-- Available records follows --
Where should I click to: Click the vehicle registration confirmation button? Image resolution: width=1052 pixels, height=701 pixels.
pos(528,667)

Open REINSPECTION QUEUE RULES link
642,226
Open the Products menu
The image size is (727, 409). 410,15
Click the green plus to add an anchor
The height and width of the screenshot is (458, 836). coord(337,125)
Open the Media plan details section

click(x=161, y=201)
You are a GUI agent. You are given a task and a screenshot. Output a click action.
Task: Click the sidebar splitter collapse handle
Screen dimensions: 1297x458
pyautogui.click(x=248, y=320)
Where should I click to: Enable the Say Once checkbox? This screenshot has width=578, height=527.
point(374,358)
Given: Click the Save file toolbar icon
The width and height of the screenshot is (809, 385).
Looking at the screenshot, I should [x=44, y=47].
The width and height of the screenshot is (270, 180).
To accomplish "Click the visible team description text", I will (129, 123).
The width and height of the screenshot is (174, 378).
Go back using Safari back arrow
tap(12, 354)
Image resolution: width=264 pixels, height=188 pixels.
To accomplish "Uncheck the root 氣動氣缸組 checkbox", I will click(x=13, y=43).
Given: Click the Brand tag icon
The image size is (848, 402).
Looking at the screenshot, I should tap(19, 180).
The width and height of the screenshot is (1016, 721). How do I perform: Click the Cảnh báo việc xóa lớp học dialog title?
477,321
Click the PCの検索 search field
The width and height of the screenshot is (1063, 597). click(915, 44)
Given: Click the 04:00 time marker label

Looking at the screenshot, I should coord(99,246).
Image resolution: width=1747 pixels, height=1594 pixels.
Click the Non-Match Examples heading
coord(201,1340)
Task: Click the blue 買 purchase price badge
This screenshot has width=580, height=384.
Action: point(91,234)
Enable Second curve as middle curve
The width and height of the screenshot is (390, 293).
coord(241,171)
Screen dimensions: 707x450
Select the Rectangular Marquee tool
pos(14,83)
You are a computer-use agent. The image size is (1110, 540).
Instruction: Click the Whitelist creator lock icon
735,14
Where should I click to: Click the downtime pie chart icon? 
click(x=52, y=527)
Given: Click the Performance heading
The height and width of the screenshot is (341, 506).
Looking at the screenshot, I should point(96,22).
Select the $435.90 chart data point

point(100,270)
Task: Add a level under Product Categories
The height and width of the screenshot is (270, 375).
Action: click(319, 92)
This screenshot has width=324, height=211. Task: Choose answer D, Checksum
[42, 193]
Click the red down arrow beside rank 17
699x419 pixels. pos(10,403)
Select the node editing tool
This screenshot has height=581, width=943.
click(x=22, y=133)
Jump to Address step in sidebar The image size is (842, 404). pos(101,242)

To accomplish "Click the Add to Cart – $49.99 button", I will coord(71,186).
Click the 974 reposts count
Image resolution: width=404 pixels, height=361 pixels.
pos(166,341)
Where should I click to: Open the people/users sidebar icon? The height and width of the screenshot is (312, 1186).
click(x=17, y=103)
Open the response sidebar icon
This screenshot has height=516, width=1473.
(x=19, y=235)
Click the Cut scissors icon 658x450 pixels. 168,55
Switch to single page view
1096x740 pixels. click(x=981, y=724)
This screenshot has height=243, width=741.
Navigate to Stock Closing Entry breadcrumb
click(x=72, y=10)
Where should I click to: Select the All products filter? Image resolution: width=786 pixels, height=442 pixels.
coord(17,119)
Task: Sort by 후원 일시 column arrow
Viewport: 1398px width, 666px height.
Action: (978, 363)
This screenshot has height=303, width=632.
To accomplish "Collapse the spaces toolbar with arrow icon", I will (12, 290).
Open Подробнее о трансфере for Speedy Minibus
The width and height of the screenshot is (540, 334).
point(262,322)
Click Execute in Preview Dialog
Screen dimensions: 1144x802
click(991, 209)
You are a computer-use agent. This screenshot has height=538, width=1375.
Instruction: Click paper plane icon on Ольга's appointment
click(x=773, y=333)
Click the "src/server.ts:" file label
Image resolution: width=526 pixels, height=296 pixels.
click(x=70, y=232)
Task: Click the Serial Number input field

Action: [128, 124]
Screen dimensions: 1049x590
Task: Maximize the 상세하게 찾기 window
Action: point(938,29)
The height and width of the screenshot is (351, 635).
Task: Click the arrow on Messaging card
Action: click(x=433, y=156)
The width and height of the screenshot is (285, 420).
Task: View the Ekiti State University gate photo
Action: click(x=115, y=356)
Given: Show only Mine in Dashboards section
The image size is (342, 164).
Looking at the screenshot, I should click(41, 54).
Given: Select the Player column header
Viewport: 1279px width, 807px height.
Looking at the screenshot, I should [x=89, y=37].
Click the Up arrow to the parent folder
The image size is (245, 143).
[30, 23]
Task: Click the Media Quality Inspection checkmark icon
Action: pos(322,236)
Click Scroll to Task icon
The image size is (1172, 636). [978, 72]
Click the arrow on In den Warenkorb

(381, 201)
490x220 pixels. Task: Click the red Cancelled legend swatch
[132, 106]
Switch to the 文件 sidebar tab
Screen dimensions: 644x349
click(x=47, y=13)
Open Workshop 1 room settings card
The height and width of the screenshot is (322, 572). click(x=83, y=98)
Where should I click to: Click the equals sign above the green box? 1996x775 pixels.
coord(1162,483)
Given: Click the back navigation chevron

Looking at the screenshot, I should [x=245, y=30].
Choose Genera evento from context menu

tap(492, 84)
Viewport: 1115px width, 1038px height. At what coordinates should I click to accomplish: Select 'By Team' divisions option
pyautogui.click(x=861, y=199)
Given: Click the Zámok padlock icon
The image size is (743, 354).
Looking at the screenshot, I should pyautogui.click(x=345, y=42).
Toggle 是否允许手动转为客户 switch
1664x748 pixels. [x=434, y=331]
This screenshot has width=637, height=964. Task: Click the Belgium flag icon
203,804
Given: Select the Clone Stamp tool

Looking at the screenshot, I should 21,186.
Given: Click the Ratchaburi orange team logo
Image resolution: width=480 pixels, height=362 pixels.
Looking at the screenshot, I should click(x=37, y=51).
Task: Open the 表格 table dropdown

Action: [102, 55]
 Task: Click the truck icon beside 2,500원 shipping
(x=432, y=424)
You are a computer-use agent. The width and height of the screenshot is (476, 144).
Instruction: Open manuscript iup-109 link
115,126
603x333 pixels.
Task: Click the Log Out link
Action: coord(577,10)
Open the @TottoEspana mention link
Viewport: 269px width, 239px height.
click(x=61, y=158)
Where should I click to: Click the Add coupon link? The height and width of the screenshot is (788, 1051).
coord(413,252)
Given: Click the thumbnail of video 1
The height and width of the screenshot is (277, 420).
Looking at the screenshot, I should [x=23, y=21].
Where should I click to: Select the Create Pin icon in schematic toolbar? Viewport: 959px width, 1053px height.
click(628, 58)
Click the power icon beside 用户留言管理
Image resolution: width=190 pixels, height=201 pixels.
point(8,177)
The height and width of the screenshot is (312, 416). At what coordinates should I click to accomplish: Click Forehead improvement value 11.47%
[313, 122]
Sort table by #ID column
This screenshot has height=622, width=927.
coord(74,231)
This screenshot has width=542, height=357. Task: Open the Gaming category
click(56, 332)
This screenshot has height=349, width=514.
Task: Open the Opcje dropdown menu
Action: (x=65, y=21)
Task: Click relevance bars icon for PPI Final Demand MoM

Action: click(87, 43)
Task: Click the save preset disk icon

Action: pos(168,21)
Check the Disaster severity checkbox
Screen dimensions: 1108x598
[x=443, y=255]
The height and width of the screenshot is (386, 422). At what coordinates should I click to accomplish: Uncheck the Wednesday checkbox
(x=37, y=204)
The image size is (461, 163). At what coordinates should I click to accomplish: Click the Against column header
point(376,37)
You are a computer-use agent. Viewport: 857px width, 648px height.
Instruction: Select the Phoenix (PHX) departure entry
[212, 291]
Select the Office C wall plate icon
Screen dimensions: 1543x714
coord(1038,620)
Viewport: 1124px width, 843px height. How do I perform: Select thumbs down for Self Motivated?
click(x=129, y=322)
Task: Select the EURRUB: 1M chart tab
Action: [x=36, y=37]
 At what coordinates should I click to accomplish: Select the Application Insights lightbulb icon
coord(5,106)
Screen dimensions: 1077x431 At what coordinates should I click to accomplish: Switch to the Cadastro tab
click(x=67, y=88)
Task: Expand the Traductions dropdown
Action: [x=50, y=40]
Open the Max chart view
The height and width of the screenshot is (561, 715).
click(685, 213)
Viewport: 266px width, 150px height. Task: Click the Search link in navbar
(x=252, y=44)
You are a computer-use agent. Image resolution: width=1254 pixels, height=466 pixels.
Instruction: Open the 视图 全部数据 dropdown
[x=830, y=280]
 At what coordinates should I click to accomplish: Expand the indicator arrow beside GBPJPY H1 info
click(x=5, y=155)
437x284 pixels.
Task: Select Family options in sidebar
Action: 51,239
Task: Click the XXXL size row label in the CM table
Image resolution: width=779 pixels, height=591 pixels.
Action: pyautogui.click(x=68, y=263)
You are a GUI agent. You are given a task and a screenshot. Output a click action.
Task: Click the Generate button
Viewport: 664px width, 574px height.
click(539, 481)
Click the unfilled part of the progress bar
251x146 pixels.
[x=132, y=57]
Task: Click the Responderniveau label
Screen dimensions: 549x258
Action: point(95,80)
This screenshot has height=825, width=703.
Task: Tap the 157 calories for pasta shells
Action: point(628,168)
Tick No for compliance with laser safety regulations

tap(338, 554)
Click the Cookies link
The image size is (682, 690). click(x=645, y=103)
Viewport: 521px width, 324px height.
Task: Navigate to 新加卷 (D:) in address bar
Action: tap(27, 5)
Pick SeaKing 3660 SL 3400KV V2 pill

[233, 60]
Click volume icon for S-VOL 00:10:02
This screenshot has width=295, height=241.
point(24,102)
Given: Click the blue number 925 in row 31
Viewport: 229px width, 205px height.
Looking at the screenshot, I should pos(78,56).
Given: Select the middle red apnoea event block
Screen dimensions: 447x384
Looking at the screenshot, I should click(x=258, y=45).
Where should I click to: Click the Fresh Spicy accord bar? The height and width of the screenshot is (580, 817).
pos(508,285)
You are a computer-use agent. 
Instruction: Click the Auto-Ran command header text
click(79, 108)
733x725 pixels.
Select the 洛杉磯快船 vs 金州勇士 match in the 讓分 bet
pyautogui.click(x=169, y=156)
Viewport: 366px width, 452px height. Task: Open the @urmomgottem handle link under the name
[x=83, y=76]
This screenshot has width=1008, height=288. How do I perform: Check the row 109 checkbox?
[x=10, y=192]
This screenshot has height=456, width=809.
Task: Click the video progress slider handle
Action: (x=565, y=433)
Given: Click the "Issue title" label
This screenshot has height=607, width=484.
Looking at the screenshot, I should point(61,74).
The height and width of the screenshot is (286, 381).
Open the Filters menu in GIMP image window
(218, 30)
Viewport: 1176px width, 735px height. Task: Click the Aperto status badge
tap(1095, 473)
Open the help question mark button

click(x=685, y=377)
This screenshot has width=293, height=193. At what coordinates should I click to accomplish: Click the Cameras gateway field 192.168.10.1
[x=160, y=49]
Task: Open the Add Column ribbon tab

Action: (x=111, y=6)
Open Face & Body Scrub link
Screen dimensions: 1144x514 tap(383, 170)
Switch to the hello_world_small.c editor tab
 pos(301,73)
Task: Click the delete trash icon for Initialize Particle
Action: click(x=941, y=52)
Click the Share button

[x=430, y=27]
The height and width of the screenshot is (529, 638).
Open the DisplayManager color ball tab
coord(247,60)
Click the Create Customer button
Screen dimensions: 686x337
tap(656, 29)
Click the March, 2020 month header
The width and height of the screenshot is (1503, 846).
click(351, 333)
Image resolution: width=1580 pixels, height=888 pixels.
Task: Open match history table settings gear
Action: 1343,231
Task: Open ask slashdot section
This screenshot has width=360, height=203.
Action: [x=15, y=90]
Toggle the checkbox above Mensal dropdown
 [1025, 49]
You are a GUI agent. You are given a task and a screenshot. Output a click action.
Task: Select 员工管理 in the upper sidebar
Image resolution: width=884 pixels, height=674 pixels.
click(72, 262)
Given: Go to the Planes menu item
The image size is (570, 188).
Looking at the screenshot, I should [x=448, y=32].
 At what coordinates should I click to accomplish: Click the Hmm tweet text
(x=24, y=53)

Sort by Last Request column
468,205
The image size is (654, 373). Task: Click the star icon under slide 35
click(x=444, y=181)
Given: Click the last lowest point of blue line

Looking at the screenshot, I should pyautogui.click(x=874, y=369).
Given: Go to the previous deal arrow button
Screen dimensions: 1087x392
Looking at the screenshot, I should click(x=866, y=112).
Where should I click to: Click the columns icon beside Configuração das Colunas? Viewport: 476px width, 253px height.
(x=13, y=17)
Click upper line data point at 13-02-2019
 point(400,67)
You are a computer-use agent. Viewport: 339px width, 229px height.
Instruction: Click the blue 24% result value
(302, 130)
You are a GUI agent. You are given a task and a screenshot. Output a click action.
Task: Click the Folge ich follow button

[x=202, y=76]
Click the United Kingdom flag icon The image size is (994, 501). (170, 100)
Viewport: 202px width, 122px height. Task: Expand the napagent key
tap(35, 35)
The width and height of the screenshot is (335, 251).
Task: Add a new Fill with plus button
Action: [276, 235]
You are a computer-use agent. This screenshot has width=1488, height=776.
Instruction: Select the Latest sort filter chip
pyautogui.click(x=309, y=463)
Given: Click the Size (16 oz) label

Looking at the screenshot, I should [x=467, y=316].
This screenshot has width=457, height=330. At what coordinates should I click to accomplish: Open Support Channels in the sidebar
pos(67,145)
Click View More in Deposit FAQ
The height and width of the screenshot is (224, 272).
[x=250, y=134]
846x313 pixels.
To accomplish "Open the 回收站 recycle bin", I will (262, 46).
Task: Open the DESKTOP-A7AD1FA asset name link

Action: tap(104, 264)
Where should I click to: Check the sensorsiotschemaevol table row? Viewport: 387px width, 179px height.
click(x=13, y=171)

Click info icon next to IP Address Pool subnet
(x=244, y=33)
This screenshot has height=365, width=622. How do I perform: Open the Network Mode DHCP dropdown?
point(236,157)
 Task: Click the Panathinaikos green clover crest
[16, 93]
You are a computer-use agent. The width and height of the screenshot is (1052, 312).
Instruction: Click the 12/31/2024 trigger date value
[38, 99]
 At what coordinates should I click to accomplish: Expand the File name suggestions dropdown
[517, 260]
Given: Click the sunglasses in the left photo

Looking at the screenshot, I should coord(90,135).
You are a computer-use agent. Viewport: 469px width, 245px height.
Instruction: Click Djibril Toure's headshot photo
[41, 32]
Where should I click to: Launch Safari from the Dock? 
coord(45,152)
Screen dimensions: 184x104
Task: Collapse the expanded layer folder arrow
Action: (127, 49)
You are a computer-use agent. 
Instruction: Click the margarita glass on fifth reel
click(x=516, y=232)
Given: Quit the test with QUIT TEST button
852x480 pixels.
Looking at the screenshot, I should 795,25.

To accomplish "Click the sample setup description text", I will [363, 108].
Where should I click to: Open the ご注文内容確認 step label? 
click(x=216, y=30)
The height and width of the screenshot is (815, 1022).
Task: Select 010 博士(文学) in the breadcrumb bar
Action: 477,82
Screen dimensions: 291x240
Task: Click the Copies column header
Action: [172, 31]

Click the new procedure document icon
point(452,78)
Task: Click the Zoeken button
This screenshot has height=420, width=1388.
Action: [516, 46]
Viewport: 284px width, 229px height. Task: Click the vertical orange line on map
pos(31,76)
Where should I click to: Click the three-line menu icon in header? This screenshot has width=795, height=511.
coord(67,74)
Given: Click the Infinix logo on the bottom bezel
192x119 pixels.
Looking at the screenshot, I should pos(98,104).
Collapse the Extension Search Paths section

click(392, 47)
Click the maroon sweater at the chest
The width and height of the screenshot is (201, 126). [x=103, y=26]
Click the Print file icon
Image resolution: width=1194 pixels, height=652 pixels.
-- Available records concluded --
## What you have to do
Starting at the line with "Given: Quit the test with QUIT TEST button", restate each line through the end of the records, both ends included, and stop there.

## Solution to this exercise
Given: Quit the test with QUIT TEST button
852x480 pixels.
Looking at the screenshot, I should 795,25.

To accomplish "Click the sample setup description text", I will [363, 108].
Where should I click to: Open the ご注文内容確認 step label? 
click(x=216, y=30)
The height and width of the screenshot is (815, 1022).
Task: Select 010 博士(文学) in the breadcrumb bar
Action: 477,82
Screen dimensions: 291x240
Task: Click the Copies column header
Action: [172, 31]

Click the new procedure document icon
point(452,78)
Task: Click the Zoeken button
This screenshot has height=420, width=1388.
Action: [516, 46]
Viewport: 284px width, 229px height. Task: Click the vertical orange line on map
pos(31,76)
Where should I click to: Click the three-line menu icon in header? This screenshot has width=795, height=511.
coord(67,74)
Given: Click the Infinix logo on the bottom bezel
192x119 pixels.
Looking at the screenshot, I should pos(98,104).
Collapse the Extension Search Paths section

click(392, 47)
Click the maroon sweater at the chest
The width and height of the screenshot is (201, 126). [x=103, y=26]
Click the Print file icon
Image resolution: width=1194 pixels, height=652 pixels.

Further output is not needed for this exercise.